BRIEF -
The response should consist of the records that follow, repeated exactly.

[Stored records]

# # #

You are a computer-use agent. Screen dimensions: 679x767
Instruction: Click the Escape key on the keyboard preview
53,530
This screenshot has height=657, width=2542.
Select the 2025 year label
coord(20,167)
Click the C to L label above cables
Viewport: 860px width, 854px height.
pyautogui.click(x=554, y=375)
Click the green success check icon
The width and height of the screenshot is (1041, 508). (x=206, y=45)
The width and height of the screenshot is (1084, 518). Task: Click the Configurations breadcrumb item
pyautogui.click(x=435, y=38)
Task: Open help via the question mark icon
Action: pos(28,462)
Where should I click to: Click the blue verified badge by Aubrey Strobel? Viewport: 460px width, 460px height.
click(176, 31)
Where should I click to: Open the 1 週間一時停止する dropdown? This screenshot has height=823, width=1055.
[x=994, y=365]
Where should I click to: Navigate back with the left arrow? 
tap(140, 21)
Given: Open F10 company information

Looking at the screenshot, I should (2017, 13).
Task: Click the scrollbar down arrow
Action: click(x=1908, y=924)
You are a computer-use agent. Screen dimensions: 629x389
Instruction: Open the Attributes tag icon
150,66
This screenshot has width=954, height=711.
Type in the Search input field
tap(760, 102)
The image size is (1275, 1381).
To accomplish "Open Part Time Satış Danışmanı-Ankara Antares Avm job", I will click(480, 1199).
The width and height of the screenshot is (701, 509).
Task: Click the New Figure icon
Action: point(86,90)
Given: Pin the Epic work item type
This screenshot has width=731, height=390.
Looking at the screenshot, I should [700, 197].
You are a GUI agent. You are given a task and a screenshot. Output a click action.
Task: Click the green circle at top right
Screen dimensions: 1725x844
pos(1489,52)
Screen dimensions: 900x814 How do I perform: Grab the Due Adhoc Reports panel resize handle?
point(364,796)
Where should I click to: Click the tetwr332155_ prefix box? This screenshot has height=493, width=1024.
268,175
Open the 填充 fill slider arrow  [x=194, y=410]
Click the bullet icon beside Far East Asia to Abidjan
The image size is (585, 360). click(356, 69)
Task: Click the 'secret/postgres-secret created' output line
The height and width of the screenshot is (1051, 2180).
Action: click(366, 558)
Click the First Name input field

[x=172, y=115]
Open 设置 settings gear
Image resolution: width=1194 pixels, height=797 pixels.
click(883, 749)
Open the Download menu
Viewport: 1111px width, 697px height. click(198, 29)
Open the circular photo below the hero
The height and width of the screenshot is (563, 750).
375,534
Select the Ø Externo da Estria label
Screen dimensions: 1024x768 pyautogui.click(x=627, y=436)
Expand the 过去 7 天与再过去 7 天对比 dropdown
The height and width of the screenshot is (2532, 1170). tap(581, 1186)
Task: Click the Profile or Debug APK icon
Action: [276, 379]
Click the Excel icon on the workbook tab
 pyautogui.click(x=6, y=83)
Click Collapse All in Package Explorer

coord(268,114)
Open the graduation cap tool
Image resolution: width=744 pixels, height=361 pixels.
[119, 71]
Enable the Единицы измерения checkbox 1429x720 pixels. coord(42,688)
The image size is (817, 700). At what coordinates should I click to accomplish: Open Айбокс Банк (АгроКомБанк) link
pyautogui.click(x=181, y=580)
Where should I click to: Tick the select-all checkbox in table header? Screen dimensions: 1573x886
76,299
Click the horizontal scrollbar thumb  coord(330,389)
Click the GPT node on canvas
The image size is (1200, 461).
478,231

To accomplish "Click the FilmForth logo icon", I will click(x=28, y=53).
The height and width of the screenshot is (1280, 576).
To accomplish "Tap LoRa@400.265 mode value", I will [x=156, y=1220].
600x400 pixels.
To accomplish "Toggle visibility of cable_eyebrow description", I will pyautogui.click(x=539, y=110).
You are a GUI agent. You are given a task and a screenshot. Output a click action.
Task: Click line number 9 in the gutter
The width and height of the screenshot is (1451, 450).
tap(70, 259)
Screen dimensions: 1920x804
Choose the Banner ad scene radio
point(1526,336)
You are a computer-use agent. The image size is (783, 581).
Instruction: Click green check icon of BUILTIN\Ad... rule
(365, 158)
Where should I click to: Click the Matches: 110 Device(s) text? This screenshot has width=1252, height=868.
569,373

# # #

OUTPUT FOR THIS EXERCISE -
You are a computer-use agent. Screen dimensions: 679x767
Instruction: Click the Escape key on the keyboard preview
53,530
This screenshot has height=657, width=2542.
Select the 2025 year label
coord(20,167)
Click the C to L label above cables
Viewport: 860px width, 854px height.
pyautogui.click(x=554, y=375)
Click the green success check icon
The width and height of the screenshot is (1041, 508). (x=206, y=45)
The width and height of the screenshot is (1084, 518). Task: Click the Configurations breadcrumb item
pyautogui.click(x=435, y=38)
Task: Open help via the question mark icon
Action: pos(28,462)
Where should I click to: Click the blue verified badge by Aubrey Strobel? Viewport: 460px width, 460px height.
click(176, 31)
Where should I click to: Open the 1 週間一時停止する dropdown? This screenshot has height=823, width=1055.
[x=994, y=365]
Where should I click to: Navigate back with the left arrow? 
tap(140, 21)
Given: Open F10 company information

Looking at the screenshot, I should (2017, 13).
Task: Click the scrollbar down arrow
Action: click(x=1908, y=924)
You are a computer-use agent. Screen dimensions: 629x389
Instruction: Open the Attributes tag icon
150,66
This screenshot has width=954, height=711.
Type in the Search input field
tap(760, 102)
The image size is (1275, 1381).
To accomplish "Open Part Time Satış Danışmanı-Ankara Antares Avm job", I will click(480, 1199).
The width and height of the screenshot is (701, 509).
Task: Click the New Figure icon
Action: point(86,90)
Given: Pin the Epic work item type
This screenshot has width=731, height=390.
Looking at the screenshot, I should [700, 197].
You are a GUI agent. You are given a task and a screenshot. Output a click action.
Task: Click the green circle at top right
Screen dimensions: 1725x844
pos(1489,52)
Screen dimensions: 900x814 How do I perform: Grab the Due Adhoc Reports panel resize handle?
point(364,796)
Where should I click to: Click the tetwr332155_ prefix box? This screenshot has height=493, width=1024.
268,175
Open the 填充 fill slider arrow  [x=194, y=410]
Click the bullet icon beside Far East Asia to Abidjan
The image size is (585, 360). click(356, 69)
Task: Click the 'secret/postgres-secret created' output line
The height and width of the screenshot is (1051, 2180).
Action: click(366, 558)
Click the First Name input field

[x=172, y=115]
Open 设置 settings gear
Image resolution: width=1194 pixels, height=797 pixels.
click(883, 749)
Open the Download menu
Viewport: 1111px width, 697px height. click(198, 29)
Open the circular photo below the hero
The height and width of the screenshot is (563, 750).
375,534
Select the Ø Externo da Estria label
Screen dimensions: 1024x768 pyautogui.click(x=627, y=436)
Expand the 过去 7 天与再过去 7 天对比 dropdown
The height and width of the screenshot is (2532, 1170). tap(581, 1186)
Task: Click the Profile or Debug APK icon
Action: [276, 379]
Click the Excel icon on the workbook tab
 pyautogui.click(x=6, y=83)
Click Collapse All in Package Explorer

coord(268,114)
Open the graduation cap tool
Image resolution: width=744 pixels, height=361 pixels.
[119, 71]
Enable the Единицы измерения checkbox 1429x720 pixels. coord(42,688)
The image size is (817, 700). At what coordinates should I click to accomplish: Open Айбокс Банк (АгроКомБанк) link
pyautogui.click(x=181, y=580)
Where should I click to: Tick the select-all checkbox in table header? Screen dimensions: 1573x886
76,299
Click the horizontal scrollbar thumb  coord(330,389)
Click the GPT node on canvas
The image size is (1200, 461).
478,231

To accomplish "Click the FilmForth logo icon", I will click(x=28, y=53).
The height and width of the screenshot is (1280, 576).
To accomplish "Tap LoRa@400.265 mode value", I will [x=156, y=1220].
600x400 pixels.
To accomplish "Toggle visibility of cable_eyebrow description", I will pyautogui.click(x=539, y=110).
You are a GUI agent. You are given a task and a screenshot. Output a click action.
Task: Click line number 9 in the gutter
The width and height of the screenshot is (1451, 450).
tap(70, 259)
Screen dimensions: 1920x804
Choose the Banner ad scene radio
point(1526,336)
You are a computer-use agent. The image size is (783, 581).
Instruction: Click green check icon of BUILTIN\Ad... rule
(365, 158)
Where should I click to: Click the Matches: 110 Device(s) text? This screenshot has width=1252, height=868.
569,373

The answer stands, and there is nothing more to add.